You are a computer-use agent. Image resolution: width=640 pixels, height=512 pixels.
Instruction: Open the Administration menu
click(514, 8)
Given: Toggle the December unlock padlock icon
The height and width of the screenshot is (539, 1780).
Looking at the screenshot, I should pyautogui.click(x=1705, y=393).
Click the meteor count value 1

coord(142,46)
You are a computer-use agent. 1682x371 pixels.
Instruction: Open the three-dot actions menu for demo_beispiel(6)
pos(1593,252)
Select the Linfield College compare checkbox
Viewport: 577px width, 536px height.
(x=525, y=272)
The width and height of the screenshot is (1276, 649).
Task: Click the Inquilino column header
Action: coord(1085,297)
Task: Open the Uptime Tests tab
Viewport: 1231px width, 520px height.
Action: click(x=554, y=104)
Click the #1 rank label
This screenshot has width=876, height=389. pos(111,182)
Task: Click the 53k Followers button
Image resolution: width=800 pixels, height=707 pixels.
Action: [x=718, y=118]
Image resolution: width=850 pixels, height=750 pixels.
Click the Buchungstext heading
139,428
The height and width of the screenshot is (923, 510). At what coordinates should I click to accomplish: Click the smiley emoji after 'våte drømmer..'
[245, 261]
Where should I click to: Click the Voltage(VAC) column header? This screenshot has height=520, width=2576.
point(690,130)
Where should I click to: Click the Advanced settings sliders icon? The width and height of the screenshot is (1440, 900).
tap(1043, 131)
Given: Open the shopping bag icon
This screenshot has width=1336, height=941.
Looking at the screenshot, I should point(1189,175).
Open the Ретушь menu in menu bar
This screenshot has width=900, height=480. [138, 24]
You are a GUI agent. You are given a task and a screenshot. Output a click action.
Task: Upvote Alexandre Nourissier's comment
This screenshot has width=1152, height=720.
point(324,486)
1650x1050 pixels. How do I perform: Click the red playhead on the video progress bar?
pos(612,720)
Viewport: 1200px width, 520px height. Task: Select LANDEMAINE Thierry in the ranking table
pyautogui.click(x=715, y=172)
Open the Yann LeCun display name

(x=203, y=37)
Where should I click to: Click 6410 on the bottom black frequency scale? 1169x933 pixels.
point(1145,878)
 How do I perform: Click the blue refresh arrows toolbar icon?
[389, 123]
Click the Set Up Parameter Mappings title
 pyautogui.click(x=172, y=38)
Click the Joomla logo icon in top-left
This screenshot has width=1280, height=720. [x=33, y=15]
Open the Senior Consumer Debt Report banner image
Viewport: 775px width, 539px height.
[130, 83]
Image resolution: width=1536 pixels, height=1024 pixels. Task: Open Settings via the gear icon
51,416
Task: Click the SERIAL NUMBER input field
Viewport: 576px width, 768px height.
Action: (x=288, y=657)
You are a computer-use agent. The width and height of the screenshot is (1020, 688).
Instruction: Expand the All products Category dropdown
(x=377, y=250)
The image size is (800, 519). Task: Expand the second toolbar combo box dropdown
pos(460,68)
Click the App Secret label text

> _Task item_
Beginning with the line that contains "Image resolution: width=1536", each line of the records above through the last one must be printed word for word.

> _Task result_
Image resolution: width=1536 pixels, height=1024 pixels. Task: Open Settings via the gear icon
51,416
Task: Click the SERIAL NUMBER input field
Viewport: 576px width, 768px height.
Action: (x=288, y=657)
You are a computer-use agent. The width and height of the screenshot is (1020, 688).
Instruction: Expand the All products Category dropdown
(x=377, y=250)
The image size is (800, 519). Task: Expand the second toolbar combo box dropdown
pos(460,68)
Click the App Secret label text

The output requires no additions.